• [EXERCISE TASK 1]: Quote the lines of the records starting at the line containing "How do I perform: Load" and ending at the end of the records, with both ends included. Leave the pictures out of your answer.

• [TEXT BLOCK]:
● ● ● ●
IterDict

Dict that lazily populates itself with items from the iterator it was constructed with as keys are accessed


Keywords
dict, lazy, bigdata
License
BSD-3-Clause
Install
pip install IterDict==0.2.0

Documentation

Haven't you always wanted an infinite dict?

IterDicts are similar to regular Python dicts except that they're only populated upon demand. This gives them most of the same advantages of generators, such as the ability to operator on very large (or infinite!) datasets.

Accessing keys that aren't populated yet

When the get or __getitem__ methods are called, an IterDict tries to fetch a key in the normal manner. If that fails, it starts consuming the iterator it was constructed with and adding those items to itself until it finds the key (or the universe dies of heat death):

>>> d = IterDict((a, a) for a in xrange(1000000000000000))  # 1 quadrillion (US)
>>> d[10]
10

>>> list(d)
[you're going to be here a while]

Important differences

A dict consumes its iterator at initialization, and in the case of duplicates the last value wins:

>>> d = dict([(1,1),(1,2)])
>>> d
{1: 2}
>>> del d[1]
>>> d
{}

IterDicts differ in that they stop consuming their iterators as soon as the first instance of a requested key is found:

>>> i = IterDict([(1,1), (1,2)])
>>> i
IterDict<{}, fed by <listiterator object at 0x105bab8d0>>
>>> i[1]
1
>>> i
IterDict<{1: 1}, fed by <listiterator object at 0x105bab8d0>>

For space, time, and complexity reasons, IterDicts don't track keys that were present at one point and have been since deleted. This means that keys may reappear after deletion if the IterDict's iterator yields them again. Continuing the previous example:

>>> del i[1]
>>> i
IterDict<{}, fed by <listiterator object at 0x105bab890>>
>>> i[1]
2
>>> i
IterDict<{1: 2}, fed by <listiterator object at 0x105bab890>>
● ● ● ●
• [Data records]:
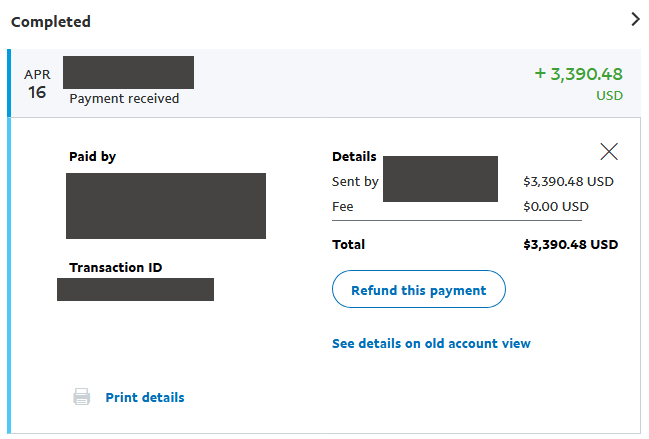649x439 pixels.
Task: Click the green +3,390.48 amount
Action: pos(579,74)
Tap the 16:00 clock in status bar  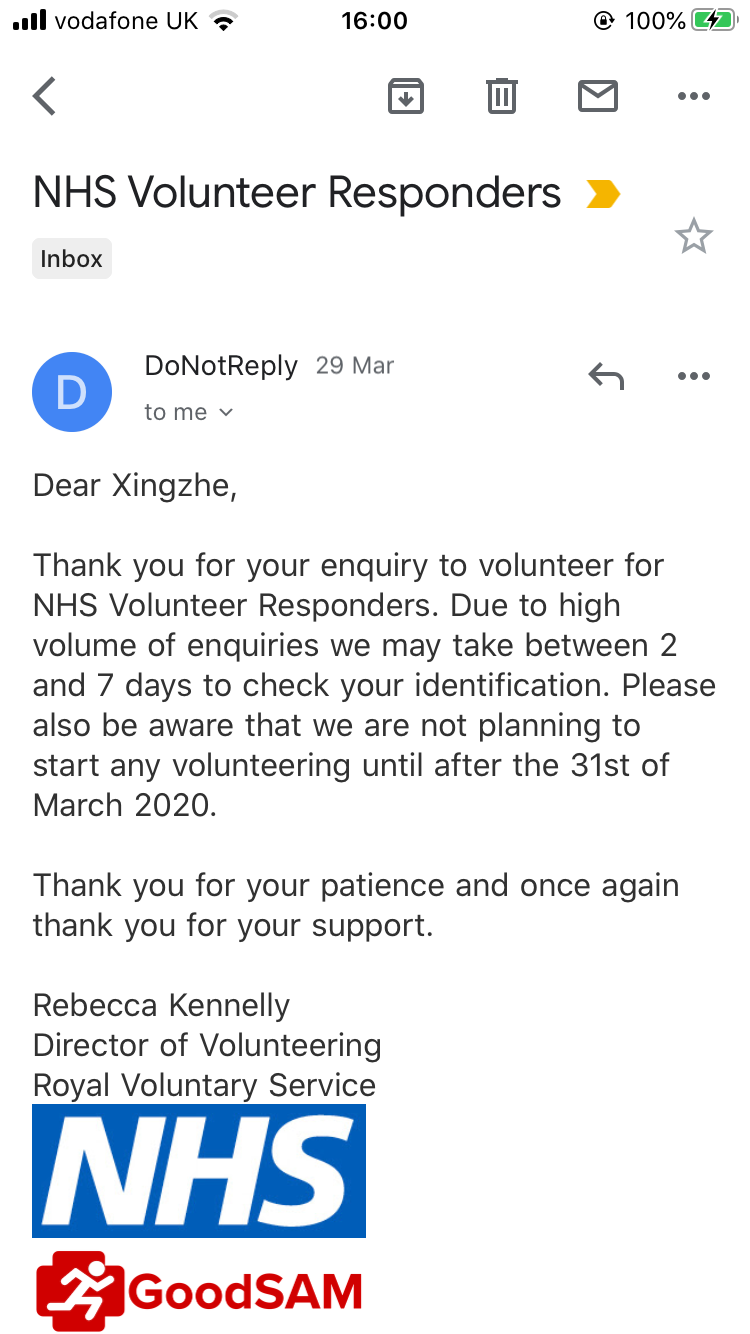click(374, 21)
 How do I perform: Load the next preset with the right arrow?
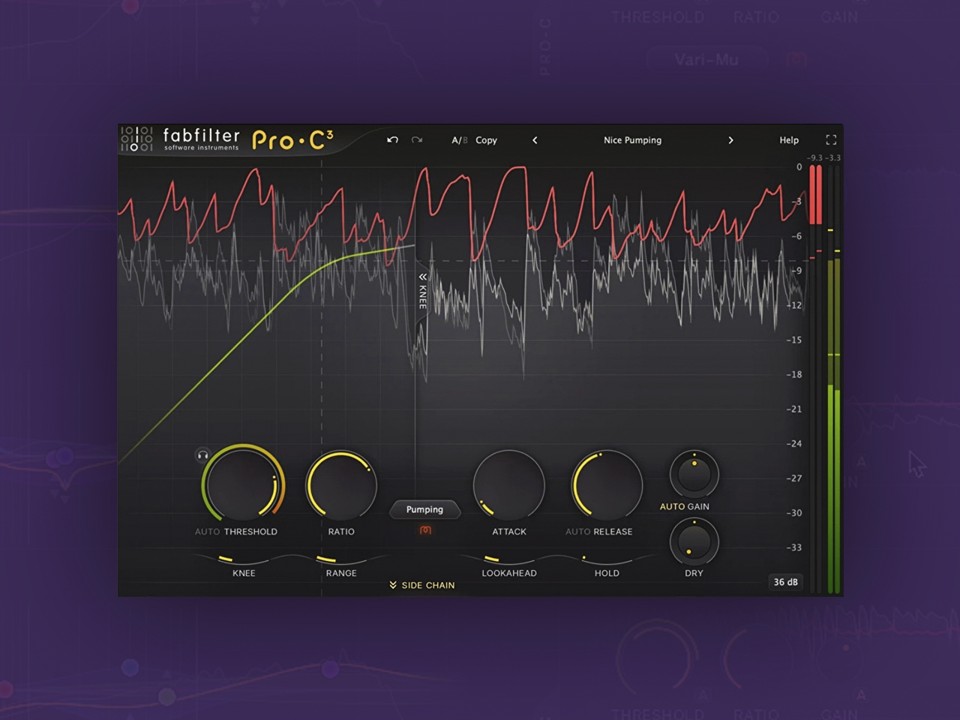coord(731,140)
● ● ● ●
• [EXERCISE TASK 2]:
Answer these questions about the IterDict documentation, one per line:
(a) Under which license is IterDict released?
(b) Which version number appears in the install command?
(c) When a regular dict is built from an iterator that has duplicate keys, which value wins?

• [FINAL RESULT 1]:
 How do I perform: Load the next preset with the right arrow?
coord(731,140)

• [FINAL RESULT 2]:
(a) BSD-3-Clause
(b) 0.2.0
(c) The last value